**Problem description**
Provide again, from the entries below, every line from the one containing "Viewport: 749px width, 336px height." through the one containing "This screenshot has width=255, height=220.", exactly as written, and no other line.

╭─ Data

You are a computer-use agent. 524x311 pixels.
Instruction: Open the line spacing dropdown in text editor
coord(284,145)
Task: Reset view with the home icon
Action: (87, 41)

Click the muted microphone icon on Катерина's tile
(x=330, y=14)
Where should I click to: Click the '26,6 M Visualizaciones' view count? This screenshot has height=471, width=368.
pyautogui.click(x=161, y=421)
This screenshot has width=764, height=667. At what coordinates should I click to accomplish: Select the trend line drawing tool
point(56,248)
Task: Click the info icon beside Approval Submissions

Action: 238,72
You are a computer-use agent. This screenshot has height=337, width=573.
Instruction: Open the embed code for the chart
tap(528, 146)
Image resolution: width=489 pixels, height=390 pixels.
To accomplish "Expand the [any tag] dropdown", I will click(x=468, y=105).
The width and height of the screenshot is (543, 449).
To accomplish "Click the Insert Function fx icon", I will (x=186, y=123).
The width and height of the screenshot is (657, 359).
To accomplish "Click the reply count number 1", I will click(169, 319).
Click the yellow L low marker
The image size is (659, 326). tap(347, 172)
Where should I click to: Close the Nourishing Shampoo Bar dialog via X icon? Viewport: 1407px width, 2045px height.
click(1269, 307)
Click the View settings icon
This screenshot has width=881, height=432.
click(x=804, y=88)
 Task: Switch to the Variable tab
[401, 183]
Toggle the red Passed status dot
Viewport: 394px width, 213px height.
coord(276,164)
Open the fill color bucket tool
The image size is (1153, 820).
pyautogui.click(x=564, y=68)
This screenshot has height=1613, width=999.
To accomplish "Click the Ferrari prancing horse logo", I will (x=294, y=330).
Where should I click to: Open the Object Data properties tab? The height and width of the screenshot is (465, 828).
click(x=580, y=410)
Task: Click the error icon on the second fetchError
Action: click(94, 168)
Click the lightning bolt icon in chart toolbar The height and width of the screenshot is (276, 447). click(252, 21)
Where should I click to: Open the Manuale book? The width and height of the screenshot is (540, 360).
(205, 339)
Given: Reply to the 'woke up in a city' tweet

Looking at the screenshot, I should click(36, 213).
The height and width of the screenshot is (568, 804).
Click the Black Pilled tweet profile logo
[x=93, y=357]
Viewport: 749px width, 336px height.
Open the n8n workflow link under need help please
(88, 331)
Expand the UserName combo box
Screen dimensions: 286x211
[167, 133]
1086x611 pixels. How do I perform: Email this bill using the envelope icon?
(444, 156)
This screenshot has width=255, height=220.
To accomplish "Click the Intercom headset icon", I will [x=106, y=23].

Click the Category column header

╰─

**Task output**
Viewport: 749px width, 336px height.
Open the n8n workflow link under need help please
(88, 331)
Expand the UserName combo box
Screen dimensions: 286x211
[167, 133]
1086x611 pixels. How do I perform: Email this bill using the envelope icon?
(444, 156)
This screenshot has width=255, height=220.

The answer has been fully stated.